Le minet glisse contre lui, l’invite à monter sur son propre lit, se cambre comme une chatte bien domestiquée. Ses fesses et son trou noir s’offrent avec une lenteur de pantomime agaçante. Vyacheslav joue du pouce dans cette plaie élastique, tente de faire croître une envie languissante. Ça tarde à lui monter. Trop de patchs et pas assez de sommeil avec toutes ces conneries de chasse à Frankenstein et de bricolage pour le prochain Run. Il se sent flasque, bagarre intérieurement, invente un scénario déjà sucé un peu minable où la bataille est plus rude, essaye de s’imprégner de cette odeur de musc, de phéromones artificiels qui ont laissé une pellicule onctueuse sur cette peau si glabre et trop nette. Ça viendra, ça vient... Sa pogne verrouille cette hanche qu’il juge trop maigre, plonge sans plus de préliminaires, allonge la cadence, resserre ces jambes fluettes, puis accélère. Du ronron, ça miaule. Un espèce de cri aigu étranglé, du cinéma de petite salope parfaitement rodée aux premiers à-coups. Tout le monde sait que ça aime se la prendre, sinon ça ne l’aurait pas aussi raide malgré les genoux tremblotants et les poings verrouillés au drap. Les saccades lui sabrent le souffle. Non, il n’a pas encore récupéré de l’accident, quoi qu’en ont dit les docs. Voilà que ça en rajoute quand il passe en vitesse de croisière. Ces ersatz de feulements pseudo-féminins, c’est bon pour rassurer les hét-indécis. Il marmonne un « ta gueule » bref. Alors, après un raclement de gorge nerveux, le pidor regagne un semblant de dignité virile – et la boucle enfin.
Antique mécanique, allers-et retours de frustration, sa paume pétrit, rage un peu. Rien à bouffer là-dessus. Interminable latence. Si docile…
Des éclats troublent ses rétines, à moins que ça ne soit des diamants fous devenus spongieux, de la gélatine pailletée qui embourbent ses paupières... Vyacheslav s’éjecte de ce cul gratuit avec véhémence. Tu n’étais pas comme ça. On s’affrontait face à face, à force égale. Ce minois trop lisse coule un regard par-dessus l’épaule, la pupille emplie de la crainte de se faire rayer du carnet d’adresses pour incompétence pure et simple – ou peut-être celle de se faire simplement tabasser. Vyacheslav pourrait se bercer de ses gémissements de morveuse après une simple gifle. Trop fatiguant et pas vraiment satisfaisant. Ses yeux jurent l’inverse.

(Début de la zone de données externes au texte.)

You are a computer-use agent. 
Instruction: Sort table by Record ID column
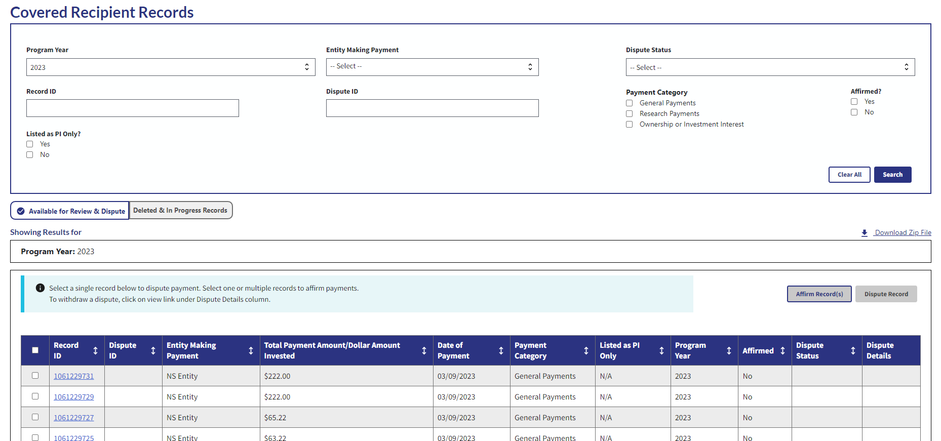point(95,350)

Le garçon essaye de rattraper la mise. Il roule sur le côté avec la souplesse de l’urgence, se presse contre son corps fourbu. Sur sa queue à demi-droite, à demi-érigée, il s’y penche pour l’engloutir, entame la tétée habituelle. Machinale, si redoutable efficacité.
Vyacheslav ferme les yeux. Les fantômes hantent ses fantasmes. La petite mort ranime la grande. Warszawa en embuscade l’attaque au creux du bas-ventre, sape ses dernières velléités. Envie de frapper, de hurler, de pleurer même ! Cette impuissance tue, un souvenir de gangrène purulente. Il râle à sa défaite.
Les yeux à peine rougis par la pompe, le khouïesos avale et se redresse un peu penaud.
— Maintenant, dégage.
Et laisse-moi chialer comme le lâche que je suis.